[Stored data]
--- START ---

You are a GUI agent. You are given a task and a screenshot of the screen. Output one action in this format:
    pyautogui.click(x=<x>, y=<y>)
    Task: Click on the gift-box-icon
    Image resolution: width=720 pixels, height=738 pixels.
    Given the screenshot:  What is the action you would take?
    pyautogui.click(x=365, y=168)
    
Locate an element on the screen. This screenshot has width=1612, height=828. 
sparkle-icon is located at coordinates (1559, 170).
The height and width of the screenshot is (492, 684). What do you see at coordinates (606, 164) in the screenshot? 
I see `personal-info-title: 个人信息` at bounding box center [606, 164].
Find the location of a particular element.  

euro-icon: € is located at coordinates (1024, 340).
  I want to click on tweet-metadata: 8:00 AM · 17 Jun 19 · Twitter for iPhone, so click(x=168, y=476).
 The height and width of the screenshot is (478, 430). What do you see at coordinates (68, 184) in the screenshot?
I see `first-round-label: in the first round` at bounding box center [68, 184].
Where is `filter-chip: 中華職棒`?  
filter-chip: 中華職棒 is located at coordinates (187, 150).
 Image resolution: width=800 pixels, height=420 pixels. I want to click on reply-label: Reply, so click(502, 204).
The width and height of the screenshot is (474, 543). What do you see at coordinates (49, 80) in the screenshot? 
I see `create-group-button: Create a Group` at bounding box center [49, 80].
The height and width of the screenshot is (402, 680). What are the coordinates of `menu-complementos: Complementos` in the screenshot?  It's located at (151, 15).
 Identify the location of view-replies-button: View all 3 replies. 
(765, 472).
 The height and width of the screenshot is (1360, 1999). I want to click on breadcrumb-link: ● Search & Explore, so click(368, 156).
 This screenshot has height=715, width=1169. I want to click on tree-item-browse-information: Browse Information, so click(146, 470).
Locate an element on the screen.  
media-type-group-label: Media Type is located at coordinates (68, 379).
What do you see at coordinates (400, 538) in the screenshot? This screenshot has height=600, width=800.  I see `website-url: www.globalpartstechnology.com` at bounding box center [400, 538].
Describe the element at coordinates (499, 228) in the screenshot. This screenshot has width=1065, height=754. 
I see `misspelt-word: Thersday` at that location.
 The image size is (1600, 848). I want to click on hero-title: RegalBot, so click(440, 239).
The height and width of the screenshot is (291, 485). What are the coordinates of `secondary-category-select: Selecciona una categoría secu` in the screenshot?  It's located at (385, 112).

--- END ---

Work instructions: Please copy all of the items above word for word, leaving nothing out.

Solution for this exercise:
You are a GUI agent. You are given a task and a screenshot of the screen. Output one action in this format:
    pyautogui.click(x=<x>, y=<y>)
    Task: Click on the gift-box-icon
    Image resolution: width=720 pixels, height=738 pixels.
    Given the screenshot:  What is the action you would take?
    pyautogui.click(x=365, y=168)
    
Locate an element on the screen. This screenshot has width=1612, height=828. 
sparkle-icon is located at coordinates (1559, 170).
The height and width of the screenshot is (492, 684). What do you see at coordinates (606, 164) in the screenshot? 
I see `personal-info-title: 个人信息` at bounding box center [606, 164].
Find the location of a particular element.  

euro-icon: € is located at coordinates (1024, 340).
  I want to click on tweet-metadata: 8:00 AM · 17 Jun 19 · Twitter for iPhone, so click(x=168, y=476).
 The height and width of the screenshot is (478, 430). What do you see at coordinates (68, 184) in the screenshot?
I see `first-round-label: in the first round` at bounding box center [68, 184].
Where is `filter-chip: 中華職棒`?  
filter-chip: 中華職棒 is located at coordinates (187, 150).
 Image resolution: width=800 pixels, height=420 pixels. I want to click on reply-label: Reply, so click(502, 204).
The width and height of the screenshot is (474, 543). What do you see at coordinates (49, 80) in the screenshot? 
I see `create-group-button: Create a Group` at bounding box center [49, 80].
The height and width of the screenshot is (402, 680). What are the coordinates of `menu-complementos: Complementos` in the screenshot?  It's located at (151, 15).
 Identify the location of view-replies-button: View all 3 replies. 
(765, 472).
 The height and width of the screenshot is (1360, 1999). I want to click on breadcrumb-link: ● Search & Explore, so click(368, 156).
 This screenshot has height=715, width=1169. I want to click on tree-item-browse-information: Browse Information, so click(146, 470).
Locate an element on the screen.  
media-type-group-label: Media Type is located at coordinates (68, 379).
What do you see at coordinates (400, 538) in the screenshot? This screenshot has height=600, width=800.  I see `website-url: www.globalpartstechnology.com` at bounding box center [400, 538].
Describe the element at coordinates (499, 228) in the screenshot. This screenshot has width=1065, height=754. 
I see `misspelt-word: Thersday` at that location.
 The image size is (1600, 848). I want to click on hero-title: RegalBot, so click(440, 239).
The height and width of the screenshot is (291, 485). What are the coordinates of `secondary-category-select: Selecciona una categoría secu` in the screenshot?  It's located at (385, 112).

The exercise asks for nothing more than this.